だが、きっと他の人とこの話をするとすれば、逆のことをいうのではないだろうか?
人間は、先にまわりのことを考えるのが正しいと思っている。
「自分のことよりまわりのこと」
と考える方が、体裁としてはよく見えるし、何と言っても気が楽である。
何かあっても、最終的に他人のせいにしてしまえば、自分が傷つくことはないという考えである。
「逃げ」といえば、逃げであるが、「人間」だと言えなくもない。だからこそ、本質は逆にあるのだろうと、沙織は考えるのだった。
沙織は夢の中で再会した義之とどんな会話になるのか、ワクワクしていた。
それが、自分が感じている予知能力に対して、考え方を深めていくことになり、さらに少し歪んだ考えになることをまだ分かっていなかった。

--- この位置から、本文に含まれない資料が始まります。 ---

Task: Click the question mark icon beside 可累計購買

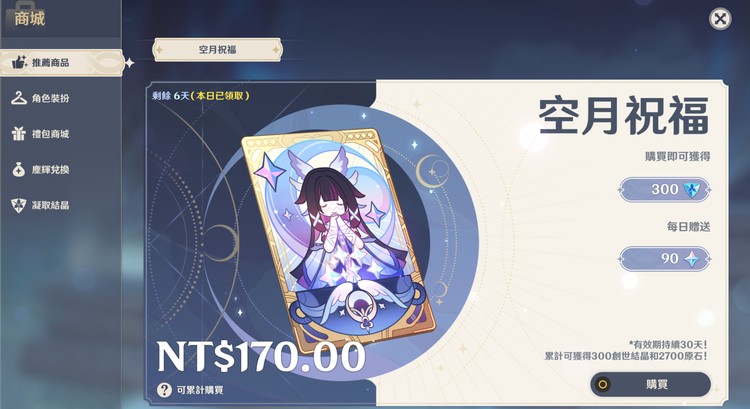Action: point(164,390)
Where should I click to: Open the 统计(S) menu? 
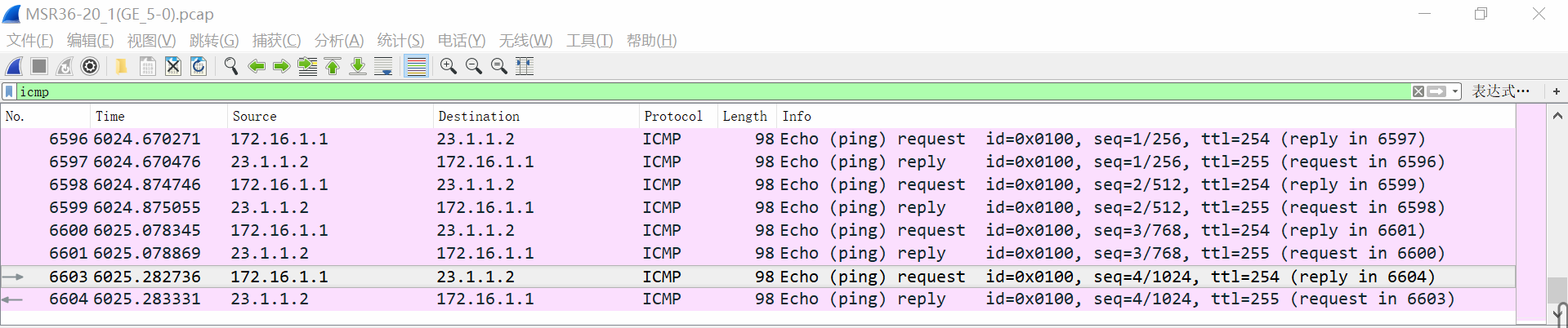pyautogui.click(x=400, y=40)
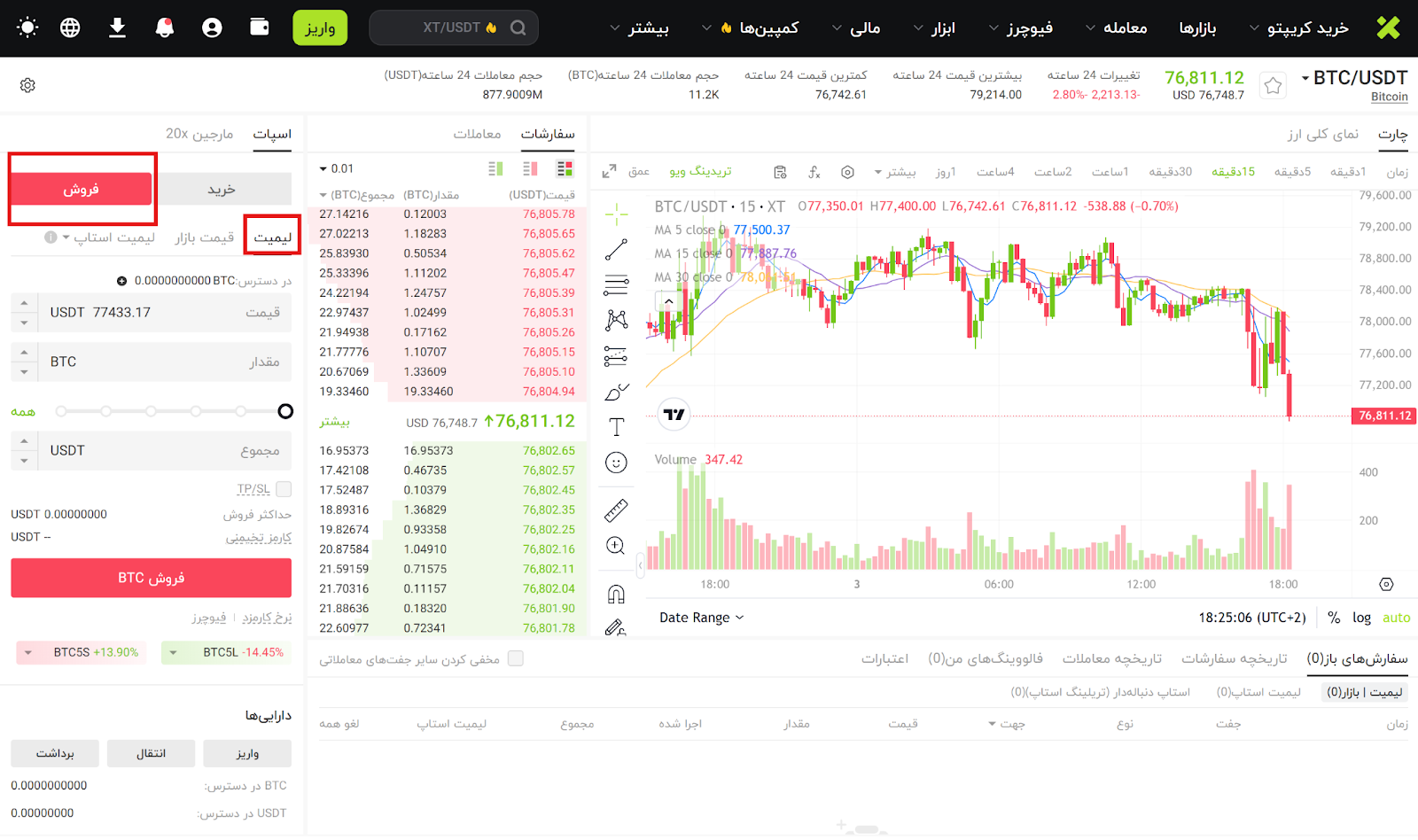The height and width of the screenshot is (840, 1418).
Task: Open the order history tab
Action: (1234, 658)
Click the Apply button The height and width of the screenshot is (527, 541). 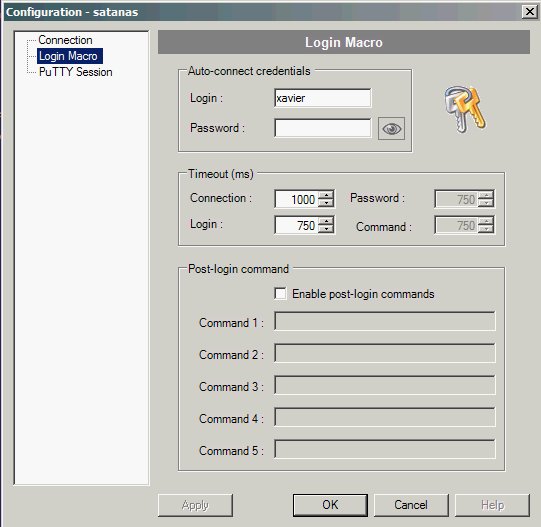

夢の中に出てきた義之は、沙織に微笑みかけている。その笑みが何を意味しているのか、沙織は心の中で笑みを返すことで理解しようとしているようだった。ここから先、義之を自分がどういう目で見ながら、そして、ひいては、同じ視線で自分を見返すことができるのか、そのことにワクワクしているのだった。
第三章 堂々巡りのキー
「俺、最近ロボットの気持ちが分かるような気がしてきたんですよ」
この言葉にどんな意味があるというのだろう?
一緒にいる時には、こんな言葉を発するような雰囲気はなかった。雰囲気に変わりはないのに、言葉を聞いて違和感があったことで、これが夢だとすぐに悟ったのだが、確かに何かを言いかけていたことを思い出した時、そのことと何か関係があるように思えて仕方がなかった。